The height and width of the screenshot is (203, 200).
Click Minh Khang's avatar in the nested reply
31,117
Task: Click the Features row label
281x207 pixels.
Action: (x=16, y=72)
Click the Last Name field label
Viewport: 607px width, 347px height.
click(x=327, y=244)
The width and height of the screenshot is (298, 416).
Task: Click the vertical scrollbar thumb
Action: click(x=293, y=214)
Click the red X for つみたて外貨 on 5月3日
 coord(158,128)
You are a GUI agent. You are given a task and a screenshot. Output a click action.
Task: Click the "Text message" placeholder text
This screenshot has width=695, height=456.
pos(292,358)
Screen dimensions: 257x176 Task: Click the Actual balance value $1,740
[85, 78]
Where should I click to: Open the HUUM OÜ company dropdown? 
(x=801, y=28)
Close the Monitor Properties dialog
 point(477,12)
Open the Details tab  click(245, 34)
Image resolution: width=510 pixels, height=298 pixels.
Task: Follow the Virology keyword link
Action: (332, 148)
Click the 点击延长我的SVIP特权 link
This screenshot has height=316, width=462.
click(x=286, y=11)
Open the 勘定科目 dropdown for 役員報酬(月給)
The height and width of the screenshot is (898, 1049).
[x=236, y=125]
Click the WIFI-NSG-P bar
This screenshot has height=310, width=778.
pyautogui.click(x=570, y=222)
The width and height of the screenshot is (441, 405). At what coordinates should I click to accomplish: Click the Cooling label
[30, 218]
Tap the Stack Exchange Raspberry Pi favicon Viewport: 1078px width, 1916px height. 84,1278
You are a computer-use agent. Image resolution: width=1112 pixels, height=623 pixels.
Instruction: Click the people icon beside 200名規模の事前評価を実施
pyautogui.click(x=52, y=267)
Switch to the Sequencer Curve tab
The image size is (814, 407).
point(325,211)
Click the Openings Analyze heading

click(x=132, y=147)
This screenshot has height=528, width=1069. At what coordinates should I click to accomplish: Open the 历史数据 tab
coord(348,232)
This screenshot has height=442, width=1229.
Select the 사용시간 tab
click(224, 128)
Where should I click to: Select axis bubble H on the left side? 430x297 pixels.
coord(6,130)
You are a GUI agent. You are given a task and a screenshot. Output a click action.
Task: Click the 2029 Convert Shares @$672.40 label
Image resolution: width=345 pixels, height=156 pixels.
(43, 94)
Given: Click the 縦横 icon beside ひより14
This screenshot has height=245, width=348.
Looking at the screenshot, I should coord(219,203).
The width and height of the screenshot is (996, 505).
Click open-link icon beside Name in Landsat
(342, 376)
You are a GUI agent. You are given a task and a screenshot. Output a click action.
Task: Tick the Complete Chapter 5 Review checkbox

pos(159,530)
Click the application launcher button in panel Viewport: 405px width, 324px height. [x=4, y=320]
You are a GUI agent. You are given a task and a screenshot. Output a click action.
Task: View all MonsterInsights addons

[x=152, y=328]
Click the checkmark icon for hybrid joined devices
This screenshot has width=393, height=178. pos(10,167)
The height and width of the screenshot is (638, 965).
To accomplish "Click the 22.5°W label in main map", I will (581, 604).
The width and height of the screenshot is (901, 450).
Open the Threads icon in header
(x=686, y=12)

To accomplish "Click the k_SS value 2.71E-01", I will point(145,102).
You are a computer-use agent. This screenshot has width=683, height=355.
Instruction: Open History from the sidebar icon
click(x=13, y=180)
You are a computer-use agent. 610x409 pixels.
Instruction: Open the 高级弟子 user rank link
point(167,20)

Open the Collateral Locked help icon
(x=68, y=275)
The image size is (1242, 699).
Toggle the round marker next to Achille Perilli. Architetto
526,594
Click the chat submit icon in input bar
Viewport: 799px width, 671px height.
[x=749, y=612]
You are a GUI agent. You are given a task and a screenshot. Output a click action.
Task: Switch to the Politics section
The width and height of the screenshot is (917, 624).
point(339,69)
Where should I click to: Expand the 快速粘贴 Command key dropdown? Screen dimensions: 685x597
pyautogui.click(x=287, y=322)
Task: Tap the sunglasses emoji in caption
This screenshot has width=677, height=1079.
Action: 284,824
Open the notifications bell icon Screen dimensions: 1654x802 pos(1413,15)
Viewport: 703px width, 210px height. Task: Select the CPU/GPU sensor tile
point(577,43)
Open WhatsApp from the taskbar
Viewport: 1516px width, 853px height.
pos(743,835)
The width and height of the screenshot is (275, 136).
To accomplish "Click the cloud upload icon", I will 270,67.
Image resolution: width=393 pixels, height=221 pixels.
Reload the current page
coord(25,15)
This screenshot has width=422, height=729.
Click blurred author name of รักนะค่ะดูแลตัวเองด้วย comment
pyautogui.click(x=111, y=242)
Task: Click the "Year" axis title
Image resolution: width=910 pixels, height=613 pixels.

○ ○ ○ ○

**Direction:** Reproduce all of the data above word for word, with no changes.

**The result:**
The height and width of the screenshot is (203, 200).
Click Minh Khang's avatar in the nested reply
31,117
Task: Click the Features row label
281x207 pixels.
Action: (x=16, y=72)
Click the Last Name field label
Viewport: 607px width, 347px height.
click(x=327, y=244)
The width and height of the screenshot is (298, 416).
Task: Click the vertical scrollbar thumb
Action: click(x=293, y=214)
Click the red X for つみたて外貨 on 5月3日
 coord(158,128)
You are a GUI agent. You are given a task and a screenshot. Output a click action.
Task: Click the "Text message" placeholder text
This screenshot has width=695, height=456.
pos(292,358)
Screen dimensions: 257x176 Task: Click the Actual balance value $1,740
[85, 78]
Where should I click to: Open the HUUM OÜ company dropdown? 
(x=801, y=28)
Close the Monitor Properties dialog
 point(477,12)
Open the Details tab  click(245, 34)
Image resolution: width=510 pixels, height=298 pixels.
Task: Follow the Virology keyword link
Action: (332, 148)
Click the 点击延长我的SVIP特权 link
This screenshot has height=316, width=462.
click(x=286, y=11)
Open the 勘定科目 dropdown for 役員報酬(月給)
The height and width of the screenshot is (898, 1049).
[x=236, y=125]
Click the WIFI-NSG-P bar
This screenshot has height=310, width=778.
pyautogui.click(x=570, y=222)
The width and height of the screenshot is (441, 405). At what coordinates should I click to accomplish: Click the Cooling label
[30, 218]
Tap the Stack Exchange Raspberry Pi favicon Viewport: 1078px width, 1916px height. 84,1278
You are a computer-use agent. Image resolution: width=1112 pixels, height=623 pixels.
Instruction: Click the people icon beside 200名規模の事前評価を実施
pyautogui.click(x=52, y=267)
Switch to the Sequencer Curve tab
The image size is (814, 407).
point(325,211)
Click the Openings Analyze heading

click(x=132, y=147)
This screenshot has height=528, width=1069. At what coordinates should I click to accomplish: Open the 历史数据 tab
coord(348,232)
This screenshot has height=442, width=1229.
Select the 사용시간 tab
click(224, 128)
Where should I click to: Select axis bubble H on the left side? 430x297 pixels.
coord(6,130)
You are a GUI agent. You are given a task and a screenshot. Output a click action.
Task: Click the 2029 Convert Shares @$672.40 label
Image resolution: width=345 pixels, height=156 pixels.
(43, 94)
Given: Click the 縦横 icon beside ひより14
This screenshot has height=245, width=348.
Looking at the screenshot, I should coord(219,203).
The width and height of the screenshot is (996, 505).
Click open-link icon beside Name in Landsat
(342, 376)
You are a GUI agent. You are given a task and a screenshot. Output a click action.
Task: Tick the Complete Chapter 5 Review checkbox

pos(159,530)
Click the application launcher button in panel Viewport: 405px width, 324px height. [x=4, y=320]
You are a GUI agent. You are given a task and a screenshot. Output a click action.
Task: View all MonsterInsights addons

[x=152, y=328]
Click the checkmark icon for hybrid joined devices
This screenshot has width=393, height=178. pos(10,167)
The height and width of the screenshot is (638, 965).
To accomplish "Click the 22.5°W label in main map", I will (581, 604).
The width and height of the screenshot is (901, 450).
Open the Threads icon in header
(x=686, y=12)

To accomplish "Click the k_SS value 2.71E-01", I will point(145,102).
You are a computer-use agent. This screenshot has width=683, height=355.
Instruction: Open History from the sidebar icon
click(x=13, y=180)
You are a computer-use agent. 610x409 pixels.
Instruction: Open the 高级弟子 user rank link
point(167,20)

Open the Collateral Locked help icon
(x=68, y=275)
The image size is (1242, 699).
Toggle the round marker next to Achille Perilli. Architetto
526,594
Click the chat submit icon in input bar
Viewport: 799px width, 671px height.
[x=749, y=612]
You are a GUI agent. You are given a task and a screenshot. Output a click action.
Task: Switch to the Politics section
The width and height of the screenshot is (917, 624).
point(339,69)
Where should I click to: Expand the 快速粘贴 Command key dropdown? Screen dimensions: 685x597
pyautogui.click(x=287, y=322)
Task: Tap the sunglasses emoji in caption
This screenshot has width=677, height=1079.
Action: 284,824
Open the notifications bell icon Screen dimensions: 1654x802 pos(1413,15)
Viewport: 703px width, 210px height. Task: Select the CPU/GPU sensor tile
point(577,43)
Open WhatsApp from the taskbar
Viewport: 1516px width, 853px height.
pos(743,835)
The width and height of the screenshot is (275, 136).
To accomplish "Click the cloud upload icon", I will 270,67.
Image resolution: width=393 pixels, height=221 pixels.
Reload the current page
coord(25,15)
This screenshot has width=422, height=729.
Click blurred author name of รักนะค่ะดูแลตัวเองด้วย comment
pyautogui.click(x=111, y=242)
Task: Click the "Year" axis title
Image resolution: width=910 pixels, height=613 pixels.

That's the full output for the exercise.